Выбрать главу

На мои вопросы по поводу того, не пил ли Сталин сам, следовал один и тот же решительный ответ: нет, он никогда, на памяти моего собеседника, и этого, и других, с кем я до сих пор говорил, пьян не бывал. Любил напоить, но сам пьян не бывал.

«Одна любопытная подробность. Однажды, уже после войны он, будучи еще, кажется, министром обороны, — Булганин был его первым заместителем, — вызвал несколько военных, шли деловые разговоры, потом встал вопрос об отпуске.

— Как ваше здоровье?

— Здоровье так себе, товарищ Сталин.

— В отпуск идете?

— Да, иду.

— На сколько?

— На полтора месяца.

— Это что, Булганин вам полтора месяца дает?

— Да, больше не положено, товарищ Сталин.

— Как так не положено? — Обращается к Булганину: — Дайте ему три месяца. И ему три месяца, и ему три месяца. Надо понимать, что люди вынесли на своих плечах. Надо понимать, как устали люди. Что такое полтора месяца?

Надо три месяца, чтобы почувствовали, привели себя в порядок, отдохнули, полечились. Как так не понимать? Не понимает этого Булганин, не понимает. Не понимаю, как может не понимать. Нет, не понимает. Что он понимает? Ничего он не понимает.

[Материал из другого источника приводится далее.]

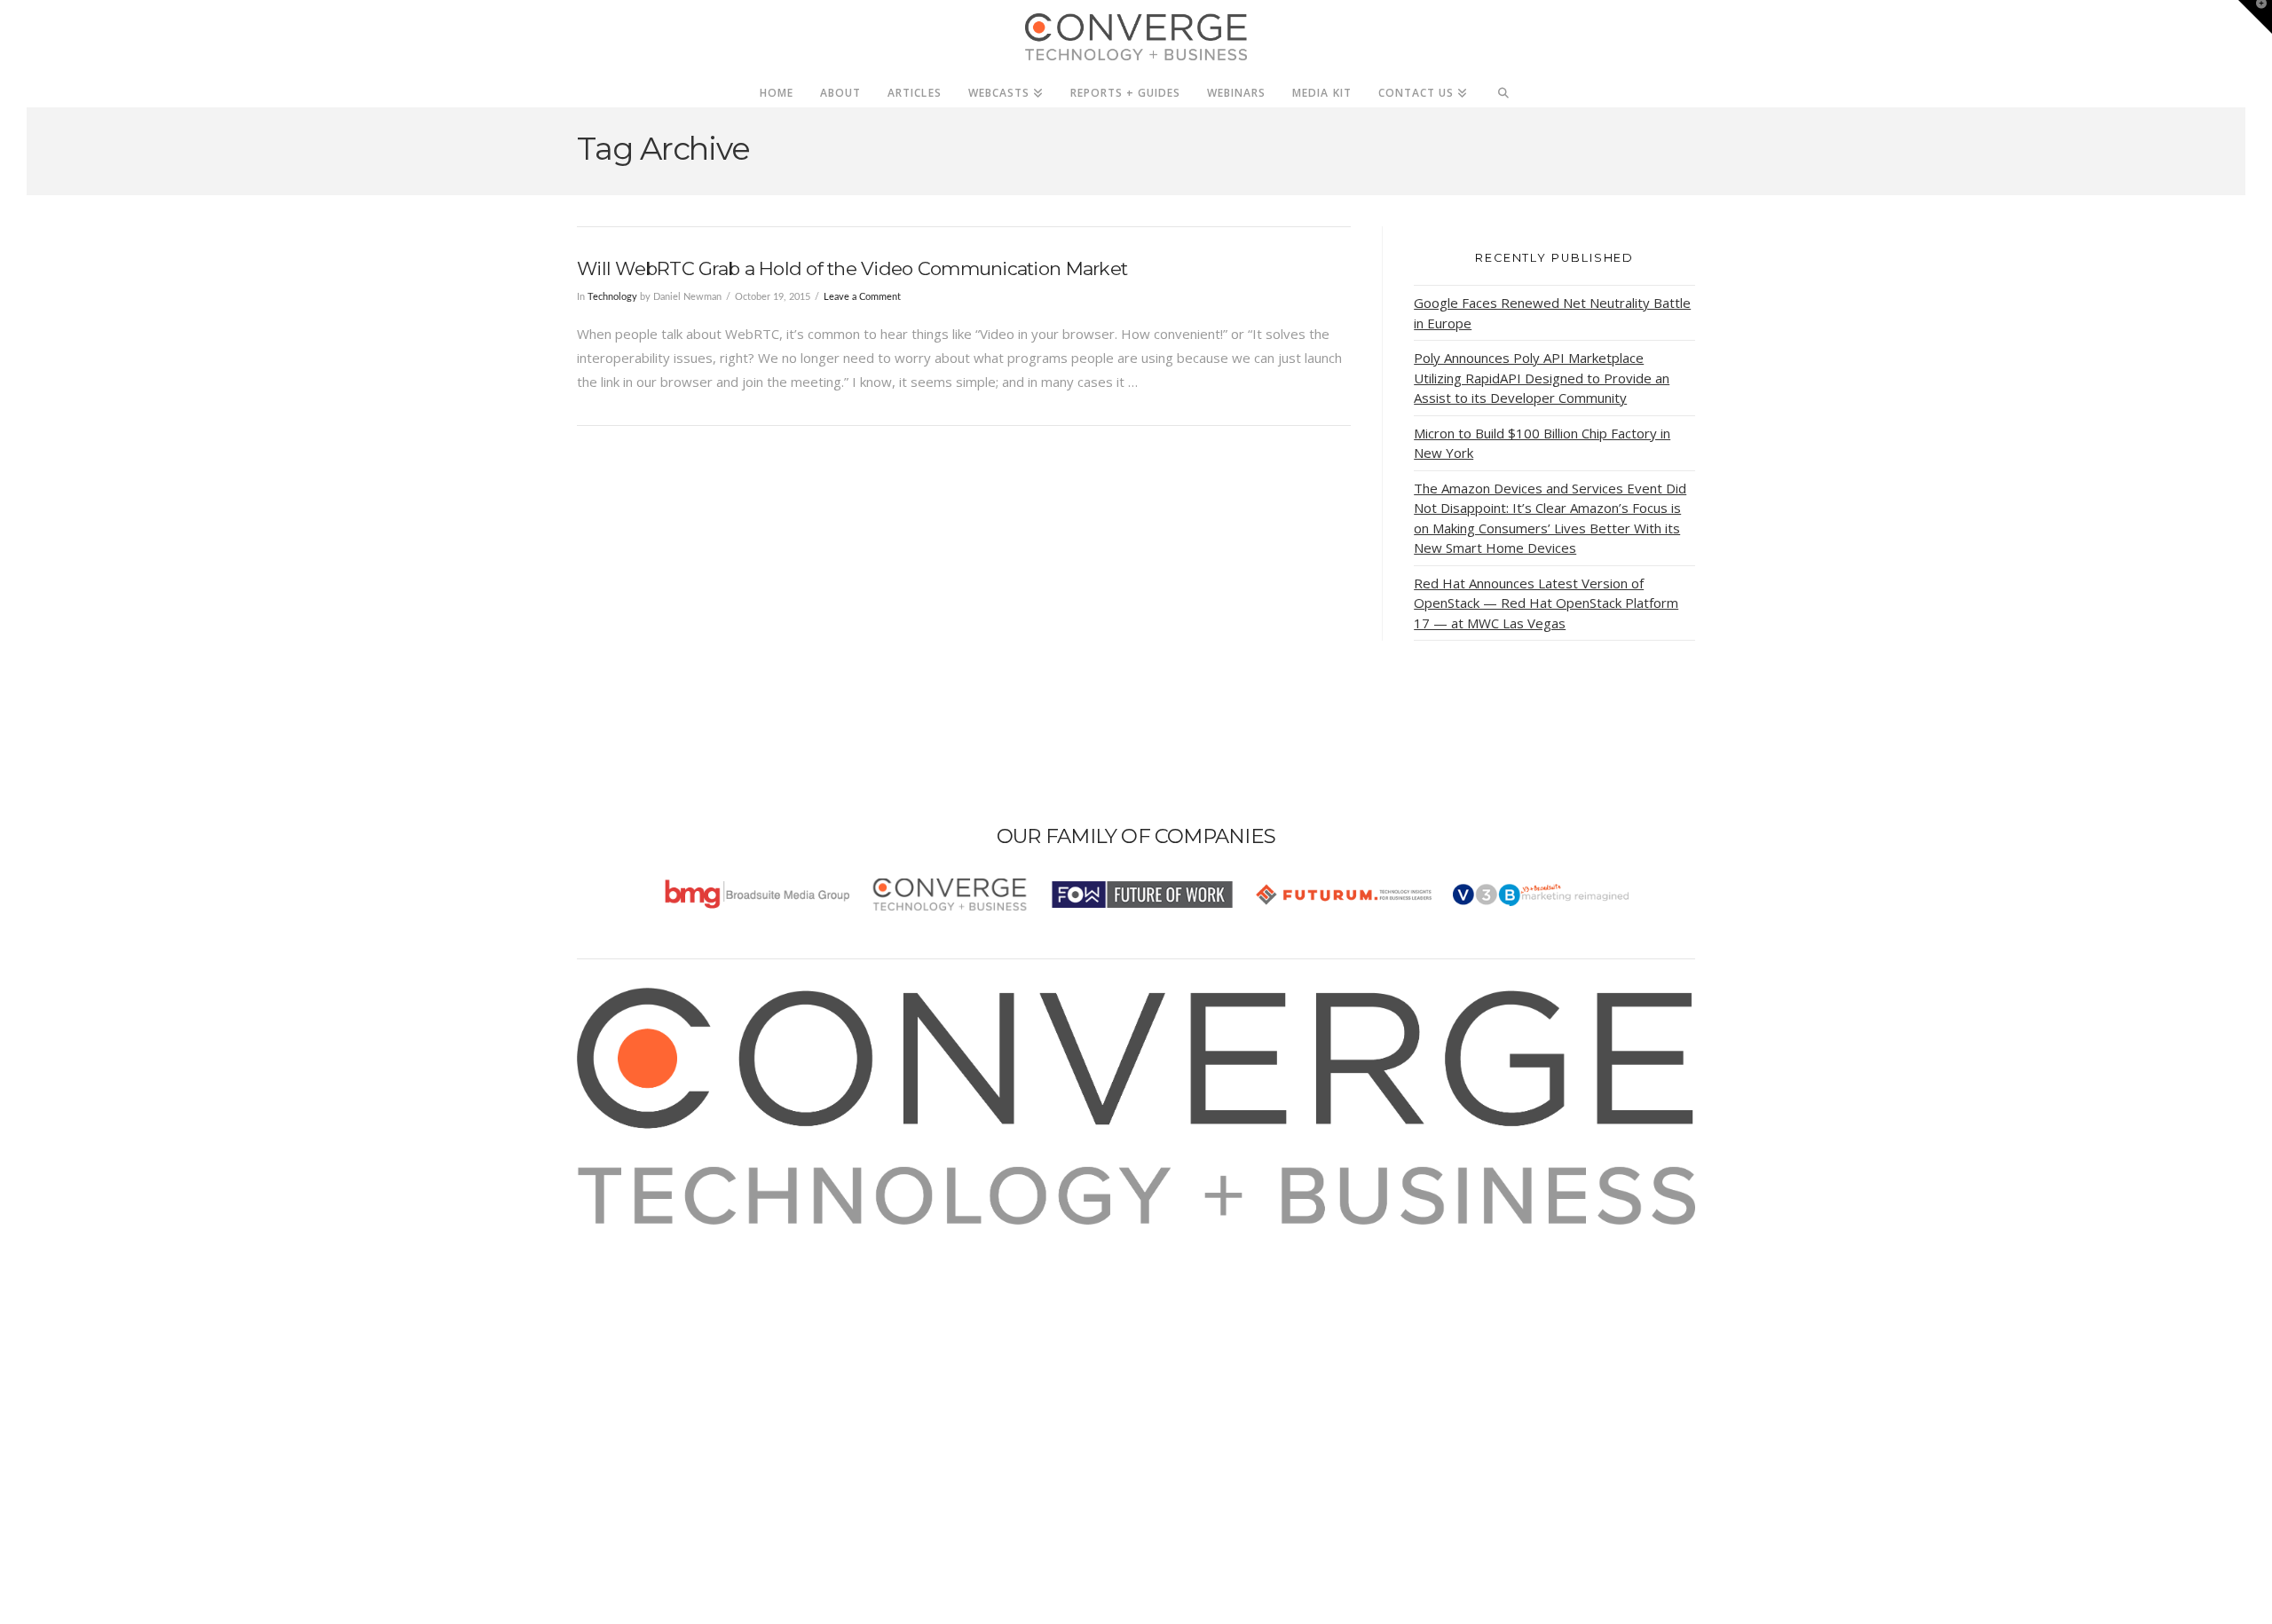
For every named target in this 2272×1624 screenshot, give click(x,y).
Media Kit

Примерно такой разговор, за которым, мне кажется, стояла привычка показать себя, обойтись гуманно, широко, — используя свою безграничную власть, конечно, при этом, — понимающе подойти к людям, сделать то, что им другой не сделает, и при этом обрушиться на одного из своих ближайших помощников, который, конечно, в этом смысле безответен, потому что он сам не может дать три месяца отпуска и обратиться к Сталину, возможно, не может по этому вопросу, потому что Сталин не хочет, чтобы он обратился к нему по этому вопросу, а хочет, чтобы к нему никто не обратился, чтобы он сам, Сталин, сделал это своей властью, своей добротой, своей широтой, вопреки этим бюрократам, этим догматикам, этим мелким, маленьким людям, которые не соображают, сколько надо дать отпуска военному человеку, который так устал на войне, столько сделал.

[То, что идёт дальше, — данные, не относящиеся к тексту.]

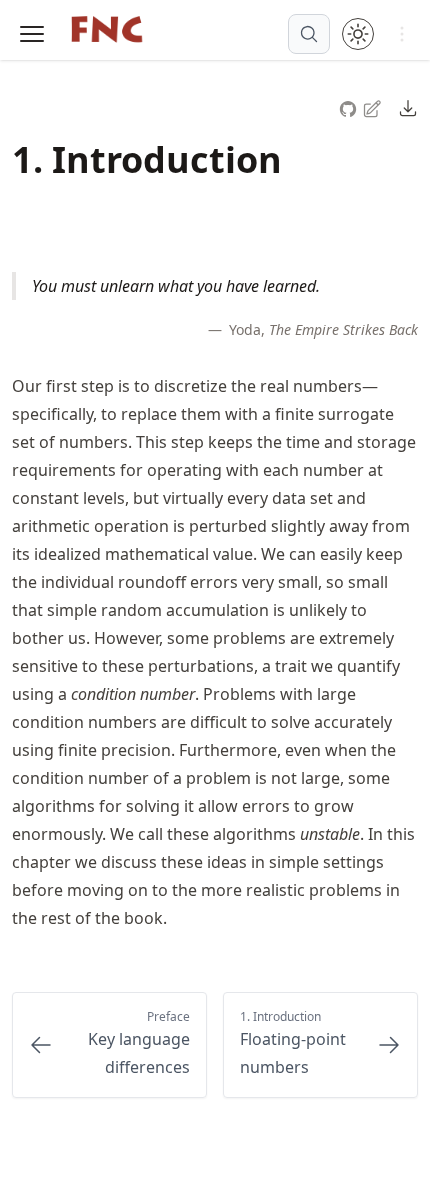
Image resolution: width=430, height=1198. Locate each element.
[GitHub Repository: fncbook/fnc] (350, 106)
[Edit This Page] (374, 107)
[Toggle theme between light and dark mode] (358, 34)
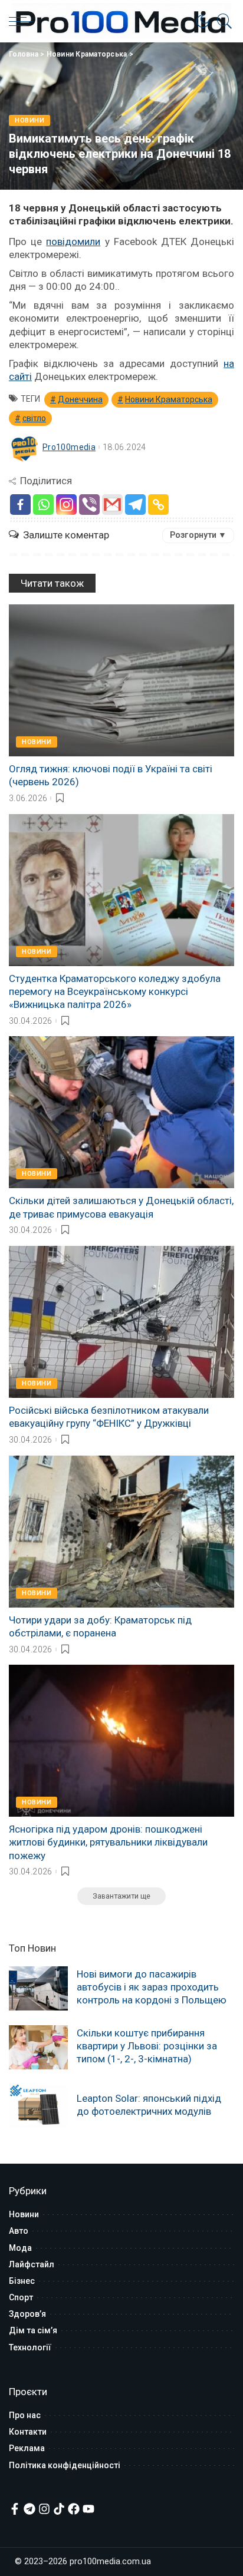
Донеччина (80, 399)
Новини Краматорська (87, 54)
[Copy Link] (158, 504)
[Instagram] (66, 504)
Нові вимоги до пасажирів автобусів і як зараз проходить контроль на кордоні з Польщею (151, 1987)
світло (34, 418)
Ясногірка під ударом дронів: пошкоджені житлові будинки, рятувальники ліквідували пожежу (108, 1842)
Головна (23, 54)
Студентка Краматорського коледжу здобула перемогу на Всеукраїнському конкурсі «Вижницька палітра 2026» (115, 991)
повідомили (73, 241)
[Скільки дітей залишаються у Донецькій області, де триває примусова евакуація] (121, 1112)
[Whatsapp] (43, 504)
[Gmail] (112, 504)
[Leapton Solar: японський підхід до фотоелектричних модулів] (38, 2106)
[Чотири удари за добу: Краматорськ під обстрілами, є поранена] (121, 1532)
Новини (29, 120)
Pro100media (69, 447)
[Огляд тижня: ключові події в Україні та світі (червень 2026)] (121, 680)
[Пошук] (221, 21)
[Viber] (89, 504)
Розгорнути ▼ (198, 535)
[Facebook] (20, 504)
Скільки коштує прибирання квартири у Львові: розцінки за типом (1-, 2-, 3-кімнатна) (147, 2046)
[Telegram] (135, 504)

И конечно, люди, окружавшие Сталина, хорошо знали эту его повадку и беспрекословно сносили этот момент, который был понятен для них и в котором им отводилась роль мальчика для битья по тому или иному поводу. Это была как бы игра, разумеется придуманная Сталиным, но в то же время от повторения уже казавшаяся заранее условленной между ним и окружавшими его людьми, но производившая сильное впечатление на людей, которые впервые попадали или редко бывали и которых непосредственно касалось это неожиданное внимание, проявленное к ним Сталиным, — вот эта его так называемая забота о человеке. Но в данном случае эта забота о человеке не помешала через два-три года человека, которому с такой широтой дали три месяца отпуска, без всяких причин снять с поста и загнать куда-то в округ.

Перед войной Сталин предоставлял вести Военный совет Ворошилову, тот сидел в овальном зале за председательским столом, а Сталин за крайним столиком справа. Когда оратор выходил на трибуну и докладывал, Сталин, задавая ему вопросы, подходил вплотную и задавал вопросы лицом к лицу, стоя перед этой трибункой.

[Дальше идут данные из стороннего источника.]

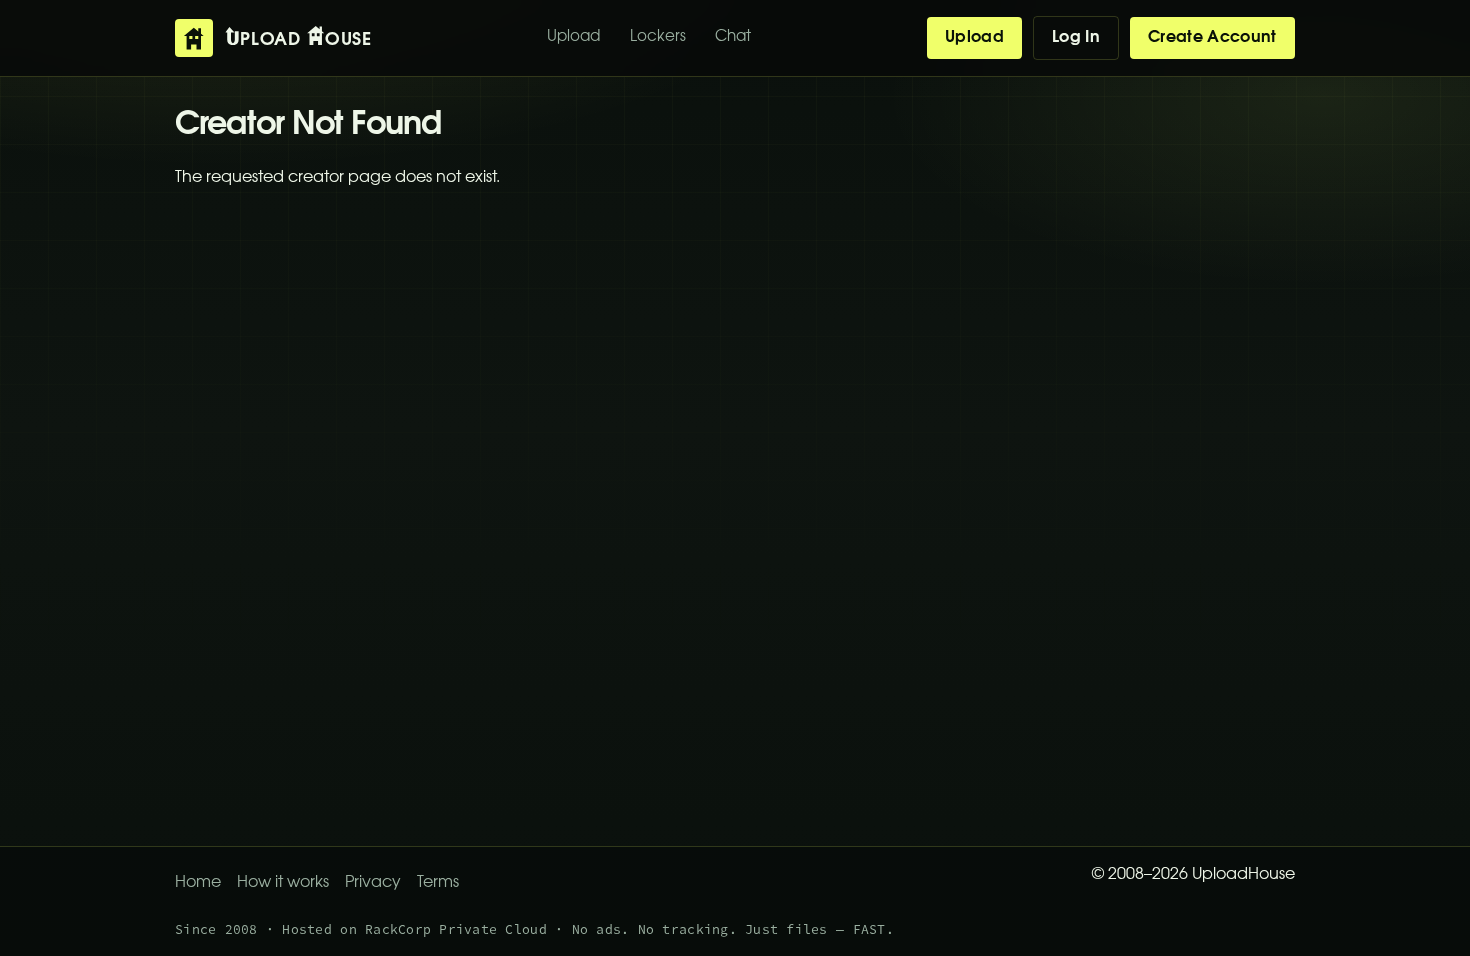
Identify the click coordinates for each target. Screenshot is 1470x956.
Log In (1076, 38)
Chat (733, 37)
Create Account (1212, 38)
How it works (283, 883)
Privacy (373, 883)
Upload (573, 37)
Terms (438, 883)
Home (198, 883)
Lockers (658, 37)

Характерный, хотя и малозначительный, может быть, диалог:

— Так вы в Монголии запрещаете пить нашим командирам?

— Запрещаю, товарищ Сталин.

— Может быть, не рекомендуете, скажем так.

— Не рекомендую, товарищ Сталин.

— Ну, это другое дело».

Допускаю, что терпимость Сталина к пьющим людям связана с его национальностью, с его грузинскими повадками. И она, эта терпимость, могла рождать мысль о том, что он сам пьет, в то время когда сам он не пил много.

* * *

«Перед тем как Жукова первый раз снимали, было заседание Главного военного совета с участием всех маршалов. На нем выступал Сталин. Сталин очень резко говорил о Жукове. Говорил, что он неправильно ведет себя, что у него есть высказывания против правительства, что он преувеличивает свою роль в войне, делает вид, что все победы связаны с ним, дает интервью в иностранную печать.

— Вы читали, что там пишут? — спрашивал Сталин.

Мы, конечно, не читали, что там пишут. В общем, обвинения были самые грозные. И самое грозное сводилось к тому, что Жукову было брошено обвинение, что он плохо отзывается о правительстве. Смысл этого обвинения состоял в том, что он выступает, можно сказать, против правительства.